The IRP decision was handed down on Tuesday, denying Booking.com’s appeal.
The company had appealed based not on the merits of the SSP decision, but on whether the ICANN board of directors had acted outside of its bylaws in establishing an “arbitrary” and opaque SSP process.
That’s because the IRP process as established in the ICANN bylaws does not allow appellants to changed a decision on the merits. IRP panels are limited to:
comparing contested actions of the Board to the Articles of Incorporation and Bylaws, and with declaring whether the Board has acted consistently with the provisions of those Articles of Incorporation and Bylaws.
The IRP panel agreed that the SSP process could have been fairer and more transparent, by perhaps allowing applicants to submit evidence to the panel and appeal its decisions, saying:
There is no question but that that process lacks certain elements of transparency and certain practices that are widely associated with requirements of fairness.
But the IRP panel said Booking.com was unable to show that the ICANN board acted outside of its bylaws, highlighting the limits of the IRP as an appeals process:
In launching this IRP, Booking.com no doubt realized that it faced an uphill battle. The very limited nature of the IRP proceedings is such that any IRP applicant will face significant obstacles in establishing that the ICANN Board acted inconsistently with ICANN’s Articles of Incorporation or Bylaws. In fact, Booking.com acknowledges those obstacles, albeit inconsistently and at times indirectly.
…
Booking.com has failed to overcome the very obstacles it recognizes exist.
The IRP panel quoted members of ICANN’s New gTLD Program Committee extensively, highlighting comments which questioned the fairness of the SSP process.
In contrast to usual practice, where the losing party in an IRP bears the costs of the case, this panel said the $163,000 costs and $4,600 filing fee should be split equally between ICANN and Booking.com:
we can — and we do — acknowledge certain legitimate concerns regarding the string similarity review process raised by Booking.com, discussed above, which are evidently shared by a number of prominent and experienced ICANN NGPC members.
…
In view of the circumstances, each party shall bear one-half of the costs of the IRP provider
Booking.com and Despegar will now have to fight it out for their chosen strings at auction.

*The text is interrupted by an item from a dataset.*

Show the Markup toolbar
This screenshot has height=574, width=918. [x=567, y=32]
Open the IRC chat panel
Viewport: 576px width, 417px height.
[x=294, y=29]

The full decision can be read in PDF format here. Other documents in the case can be found here.
The TL;DR version: ICANN wins because it has stacked the appeals deck in its favor and the IRP process is pretty much useless, so we’re going to make them pay up for being dicks.
Lorem ipsum
The only other contention set created by SSP, .unicom x .unicorn, was settled recently with .unicorn withdrawing and China Unicom prevailing.
As someone said at public forum (from my recollection):
One is a large company with millions of customers, and one is a horse with wings…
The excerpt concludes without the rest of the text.